Create tools that give teachers visibility into that thinking.
Most math programs are a flop in both categories, either by giving students not enough to think about (a/k/a they’re boring) or by being too restrictive of variability in student thinking or by failing to give teachers visibility into that variability.
I like how our team at Amplify has been thinking about both of those questions (curriculum and teacher platform — check) and I am now wondering:
How do we help teachers develop this important teaching knowledge of student wrong answers—including knowing the common wrong answers, believing them to be a valuable resource for learning, and knowing how to use that resource?
Extra credit: Do this in a context of high teacher variability where out-of-class teacher professional learning time has been sharply curtailed by the limited availability of substitute teachers.
Anyway - this has been a “what I’m thinking about” type update and also an invitation to collaboratively brainstorm. I know (because of “big data”) that there is a wrong answer that’s common on this question from our curriculum.
How do we prepare teachers to anticipate that answer, that common (if wrong) way of thinking, and do something productive with it?
Odds & Ends
Peps Mccrea has a nice post on the efficacy of whole-class questioning and how teachers might miss out on its benefits. I also like the format of the post a lot. Quick, pithy, high-impact. Not my posting style, but I admire it.
Outschool is using generative AI to help teachers write progress reports for parents. Maybe a relief for teachers? Definitely saves time to have it embedded in the platform versus hosted by a third party. Probably unrelated but still: Gannett to pause AI experiment after botched high school sports articles.
Great article from Anne Kim in the Washington Monthly on the promise behind certificate programs (as an alternative to a four-year degree) as a path to a high-paying job and whether or not that promise is met. She earned a certificate from Google by way of Coursera and then tried to take her certificate onto the job market.
My instinct about generative AI in education is the opposite of this Wired headline, “Teachers Are Going All In on Generative AI,” so I read it with a lot of interest. The article quotes heads of schools, startup founders, several researchers, several venture capitalists, a union head, and … exactly one teacher? I’m not trying to “gotcha” this stuff, but I like to believe I stay fairly plugged into teacher communities and I am just not hearing educators “going all in” on generative AI. See also: a Walton Foundation survey finding 10% of teachers using generative AI almost every day (!) way back in March 2023.

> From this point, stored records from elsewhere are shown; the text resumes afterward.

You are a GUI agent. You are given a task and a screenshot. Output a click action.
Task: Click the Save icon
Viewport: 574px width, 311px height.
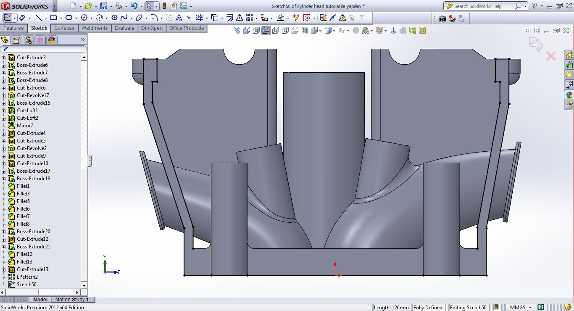pyautogui.click(x=103, y=6)
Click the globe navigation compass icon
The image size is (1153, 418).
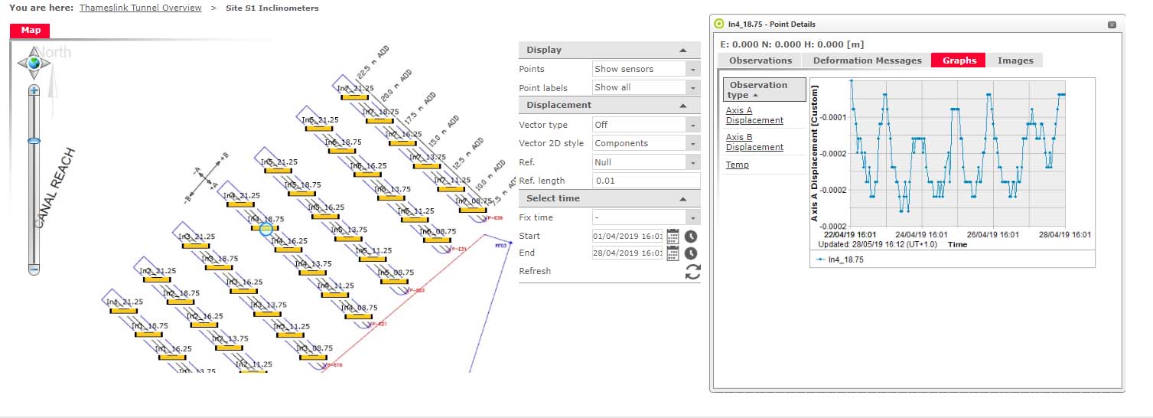click(34, 63)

I loved this article—devoured it from first word to last—where Daphne Goldstein, an eighth grader (a really real student) compares Khan Academy Classic to Khanmigo a/k/a Khan Academy + Generative AI. Do not miss.
Paper is an online tutoring company that has raised hundreds of millions of dollars in venture funding and seems to be going through a slow-motion collapse, including laying off 20% of the company, losing big contracts due to lack of student usage, and angering tutoring staff bad enough that they’re over at Reddit talking about unionizing. I’m trying to figure out what all of this means, if anything, for the viability of virtual chatbots. If human-powered chatbots are so unpopular (at least via Paper) are generative AI-powered chatbots positioned better or worse here?

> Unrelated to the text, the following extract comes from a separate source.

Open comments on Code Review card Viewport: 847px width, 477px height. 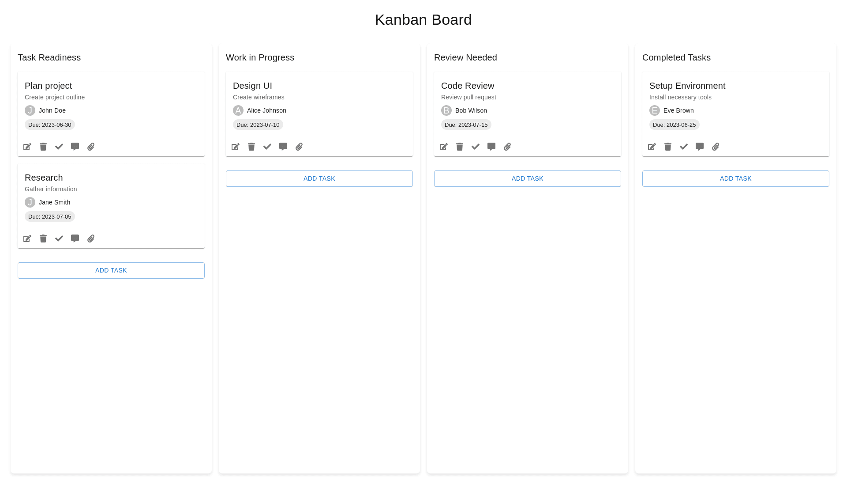pyautogui.click(x=491, y=147)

A term I do not much appreciate but will use in this post out of deference to the study authors.
I don’t know if other educators have seen a segment called, “My favorite ‘no’”. It discusses wrong answers of students and addresses their misconception. In the segment, the teacher chooses her favorite student misconception and projects it to a screen via document camera. She then proceeds to share with the students as to why she selected such a response as her “favorite no”. The students are allowed to comment as to why the answer is wrong, and volunteer information as to why the student might have made the error he, or she made. This blog entry reminded me of that segment. “My favorite ‘no’” is a great way to build knowledge of student misconceptions and create a classroom discussion regarding such misconceptions.